Thanks for the response.  The 6D would obviously be a nice upgrade for me over my T3i, so the point of the post was to see if the Mk3 offered anything that I would be really missing based on my interests.  If photo quality is approximately the same on the two (if anyone can confirm), then it seems to come down to the AF differences, unless you can think of anything else.  Thanks again.  I could afford the MK3 if I had to, but yes, would prefer to spend the difference in money on better glass.


----------



## Derrel (Jun 26, 2013)

Used Nikon D800 at walk-in retail in smaller cities across the USA, selling for $2,000. Get a much better sensor, better HDR potential, and better lenses. The 6D is okay, but it's a 20 MP camera competing in a 36 MP arena. The overall dynamic range the Nikon sensors can give, as well as the HORRIBLE shadow chroma noise and the shadow pattern noise the Canons suffer from makes this an easy call. Take a look at the head-to-head comparison that Fred Miranda himself did...5D III versus D800...

In a field of photography where dynamic range, and actual USEFUL shadow detail is so highly prized, why handicap your work by going with a second-rate sensor made on outdated,archaic .5 micron technology when Nikon has already moved on to .18 micro sensor technology *and* far,far better signal processing? Canon is fine at the T3i and Rebel level. Now you want to move up to the big-boy level.

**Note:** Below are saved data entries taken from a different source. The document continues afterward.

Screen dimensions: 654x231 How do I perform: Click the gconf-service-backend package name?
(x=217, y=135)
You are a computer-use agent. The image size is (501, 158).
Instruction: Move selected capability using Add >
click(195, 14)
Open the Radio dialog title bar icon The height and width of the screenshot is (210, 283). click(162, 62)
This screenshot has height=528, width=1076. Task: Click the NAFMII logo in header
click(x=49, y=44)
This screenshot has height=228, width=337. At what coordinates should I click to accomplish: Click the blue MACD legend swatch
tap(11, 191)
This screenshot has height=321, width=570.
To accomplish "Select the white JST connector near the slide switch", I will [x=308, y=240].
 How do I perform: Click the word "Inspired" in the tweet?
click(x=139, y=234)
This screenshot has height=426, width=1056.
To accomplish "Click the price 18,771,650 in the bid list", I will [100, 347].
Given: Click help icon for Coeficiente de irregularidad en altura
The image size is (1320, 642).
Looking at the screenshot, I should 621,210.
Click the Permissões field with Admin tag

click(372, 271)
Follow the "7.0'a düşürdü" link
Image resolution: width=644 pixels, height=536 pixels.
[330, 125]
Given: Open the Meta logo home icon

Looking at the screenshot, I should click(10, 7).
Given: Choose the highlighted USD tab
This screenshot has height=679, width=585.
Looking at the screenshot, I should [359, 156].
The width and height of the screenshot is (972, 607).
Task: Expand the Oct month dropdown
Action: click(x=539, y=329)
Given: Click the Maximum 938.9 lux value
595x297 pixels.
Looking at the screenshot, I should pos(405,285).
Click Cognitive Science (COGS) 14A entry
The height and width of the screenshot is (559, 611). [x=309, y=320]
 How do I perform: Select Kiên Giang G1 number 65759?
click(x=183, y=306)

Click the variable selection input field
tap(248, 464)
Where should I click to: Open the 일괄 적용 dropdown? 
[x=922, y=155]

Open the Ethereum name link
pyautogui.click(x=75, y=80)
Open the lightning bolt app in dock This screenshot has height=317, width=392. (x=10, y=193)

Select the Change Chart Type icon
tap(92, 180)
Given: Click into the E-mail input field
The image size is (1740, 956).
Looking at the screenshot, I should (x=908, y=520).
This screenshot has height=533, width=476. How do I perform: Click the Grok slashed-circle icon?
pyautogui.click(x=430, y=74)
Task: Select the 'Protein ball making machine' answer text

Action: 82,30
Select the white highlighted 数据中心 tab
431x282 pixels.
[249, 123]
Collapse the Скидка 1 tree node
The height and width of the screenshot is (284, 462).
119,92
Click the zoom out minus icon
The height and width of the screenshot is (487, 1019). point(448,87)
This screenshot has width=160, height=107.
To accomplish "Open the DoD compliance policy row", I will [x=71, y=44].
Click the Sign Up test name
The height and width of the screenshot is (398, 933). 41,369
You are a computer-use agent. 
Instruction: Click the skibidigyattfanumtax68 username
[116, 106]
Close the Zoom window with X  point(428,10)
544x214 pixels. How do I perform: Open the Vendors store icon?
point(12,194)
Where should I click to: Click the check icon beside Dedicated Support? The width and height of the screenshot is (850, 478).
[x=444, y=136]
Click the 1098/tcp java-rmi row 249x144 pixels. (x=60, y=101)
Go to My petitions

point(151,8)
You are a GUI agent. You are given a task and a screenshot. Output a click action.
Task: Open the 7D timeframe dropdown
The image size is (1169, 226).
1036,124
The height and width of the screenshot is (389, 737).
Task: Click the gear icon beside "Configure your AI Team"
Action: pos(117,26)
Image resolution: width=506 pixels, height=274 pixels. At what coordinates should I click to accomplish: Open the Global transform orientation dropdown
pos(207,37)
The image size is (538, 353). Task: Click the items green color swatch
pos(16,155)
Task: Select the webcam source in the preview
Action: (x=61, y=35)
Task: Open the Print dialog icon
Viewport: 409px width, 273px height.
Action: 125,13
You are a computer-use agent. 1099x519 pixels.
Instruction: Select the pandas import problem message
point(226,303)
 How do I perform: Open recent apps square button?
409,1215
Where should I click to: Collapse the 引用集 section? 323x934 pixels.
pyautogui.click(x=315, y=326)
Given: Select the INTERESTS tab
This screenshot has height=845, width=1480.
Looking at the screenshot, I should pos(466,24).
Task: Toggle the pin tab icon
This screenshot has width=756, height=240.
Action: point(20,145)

See for yourself: Part II - Controlled tests


----------



## ronlane (Jun 26, 2013)

awrhodes84 said:


> ronlane said:
> 
> 
> > if the wifi and gps are important to you, then the 6D is the only choice really with it's build-in features. That stuff doesn't mean anything to me, and the Mk3 is way out of my price range (I have the T3i as well).
> ...



I've been looking at used Mk2's that are cheaper than the 6D new. I could be wrong, but seem to remember reading about the Mk2 AF and the fact that it was still better than 6D (I could totally be wrong with this). The 6D may be the way to go by the time I get ready to make the switch, we will see.


----------



## pixmedic (Jun 26, 2013)

awrhodes84 said:


> pixmedic said:
> 
> 
> > the most important thing is...what canon FF cameras that meet your criteria/needs are within your budget?
> ...



Canon 5D Mark III vs 6D - Our Analysis

now, that comparison isnt to be taken as the gospel....however, it DOES list and compare some of the important features of both cameras. you can always look up the official specs of each camera and do a side by side technical comparison yourself just to see which features each has that you would prefer.


----------



## awrhodes84 (Jun 26, 2013)

Derrel said:


> Used Nikon D800 at walk-in retail in smaller cities across the USA, selling for $2,000. Get a much better sensor, better HDR potential, and better lenses. The 6D is okay, but it's a 20 MP camera competing in a 36 MP arena. The overall dynamic range the Nikon sensors can give, as well as the HORRIBLE shadow chroma noise and the shadow pattern noise the Canons suffer from makes this an easy call. Take a look at the head-to-head comparison that Fred Miranda himself did...5D III versus D800...
> 
> In a field of photography where dynamic range, and actual USEFUL shadow detail is so highly prized, why handicap your work by going with a second-rate sensor made on outdated,archaic .5 micron technology when Nikon has already moved on to .18 micro sensor technology *and* far,far better signal processing? Canon is fine at the T3i and Rebel level. Now you want to move up to the big-boy level.
> 
> See for yourself: Part II - Controlled tests



Definitely good points in that comparison, but if you read the whole thing, he says he ends up using the Mk3 more as he couldn't get the D800's live view to function well in low light.  As a frequent photographer at dawn/night/dusk, that is a huge consideration.  Also, 36mp vs 22mp is not as big of a deal as you're making it out to be.  You would need to be looking at 60" wide prints from a foot away to notice a significant difference.  I do agree that the D800 has superior dynamic range, which is great for landscapes, but using HDR negates that benefit.  Overall, I have seen the Mark III win it's fair share (if not most) of side-by-sides.  Certainly not enough reason to have to switch my lenses all over to Nikon.


----------



## brunerww (Jun 26, 2013)

awrhodes84 said:


> ...I see a new 6D body for around 1,600 on ebay...






awrhodes84 said:


> ...If it really only comes down to a better Autofocus on the Mk3, then I think I could live without it for $1,500.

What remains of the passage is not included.